* Goal of the exercise: Reproduce the passage of the news report below about the White House reply to Romney, starting with "Romney has come" and going on through "effectively end it.".

* Source extract:
WASHINGTON: The White House Thursday said Mitt Romney's complaint that President Barack Obama was peddling "hate" showed the Republican candidate wanted to change the subject as he was losing the election debate.
Republican Romney's outburst on Tuesday sent the White House race into overdrive, reflecting fast rising bitterness between the two campaigns just 82 days before November's election.
White House spokesman Jay Carney said there was often a point in campaigns when one side would try to distract media attention from one story, by trying to spin reporters on another one.
"That is invariably because that side is losing the policy debate," said Carney, arguing that Obama, just back from a three-day bus tour of Iowa, was narrowing in on issues that matter to the economy and the American people.
Romney's campaign has often made a similar charge about Obama's operation, saying the president is attacking Romney over business record and tax returns to distract attention from high unemployment and a slow economy.
Carney suggested Romney was concerned about the president's examination of his plans for Medicare, the state funded health plan for seniors.
Romney has come under scrutiny since he selected Republican congressman Paul Ryan as his running mate. Ryan has backed turning some of the popular plan into a voucher system -- which Democrats say would effectively end it.
"Once (the) ... policy debate focused on the critical issue of Medicare, there's been obviously a desire on the other side to change the subject."
Romney told CBS News on Wednesday that Obama's campaign "is all about division and attack and hatred," Romney told CBS News, a day after he told Obama to take his "hate" home to Chicago.
The former Massachusetts governor's camp is upset about an ad by a pro-Obama group featuring a steelworker whose wife died of cancer after he lost his job and health insurance at a firm taken over by Romney's Bain Capital.
Romney had left Bain before the firm was closed down.
His campaign also was outraged when Vice President Joe Biden told a crowd in the former slave-owning state of Virginia that Romney would put them "back in chains" with his plans to deregulate the banking industry.

* Information:
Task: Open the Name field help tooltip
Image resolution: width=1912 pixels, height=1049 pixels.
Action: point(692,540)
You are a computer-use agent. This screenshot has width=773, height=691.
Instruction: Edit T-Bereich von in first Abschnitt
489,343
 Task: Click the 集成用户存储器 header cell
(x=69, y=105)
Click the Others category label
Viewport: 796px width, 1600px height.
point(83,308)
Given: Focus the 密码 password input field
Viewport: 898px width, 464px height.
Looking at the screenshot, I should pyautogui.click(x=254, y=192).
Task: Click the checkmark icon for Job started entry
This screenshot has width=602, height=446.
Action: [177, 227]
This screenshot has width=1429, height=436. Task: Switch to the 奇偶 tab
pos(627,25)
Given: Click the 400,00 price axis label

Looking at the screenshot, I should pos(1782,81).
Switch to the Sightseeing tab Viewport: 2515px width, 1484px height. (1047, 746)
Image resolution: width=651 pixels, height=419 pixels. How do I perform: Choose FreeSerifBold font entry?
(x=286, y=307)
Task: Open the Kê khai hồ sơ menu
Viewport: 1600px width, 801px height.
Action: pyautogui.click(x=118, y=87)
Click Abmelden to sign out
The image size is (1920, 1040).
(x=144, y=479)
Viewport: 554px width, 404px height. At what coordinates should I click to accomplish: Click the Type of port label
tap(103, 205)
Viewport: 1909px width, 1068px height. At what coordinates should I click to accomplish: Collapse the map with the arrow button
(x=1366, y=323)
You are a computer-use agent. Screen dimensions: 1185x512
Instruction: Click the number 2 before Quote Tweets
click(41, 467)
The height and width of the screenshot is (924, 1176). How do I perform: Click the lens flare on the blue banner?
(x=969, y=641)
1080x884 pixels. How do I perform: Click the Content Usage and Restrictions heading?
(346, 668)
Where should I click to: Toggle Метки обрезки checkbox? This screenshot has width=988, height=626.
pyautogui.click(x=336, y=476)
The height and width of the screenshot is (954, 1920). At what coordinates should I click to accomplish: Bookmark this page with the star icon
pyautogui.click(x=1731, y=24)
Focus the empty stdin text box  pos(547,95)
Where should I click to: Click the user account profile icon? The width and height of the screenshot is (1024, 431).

* Your solution:
Romney has come under scrutiny since he selected Republican congressman Paul Ryan as his running mate. Ryan has backed turning some of the popular plan into a voucher system -- which Democrats say would effectively end it.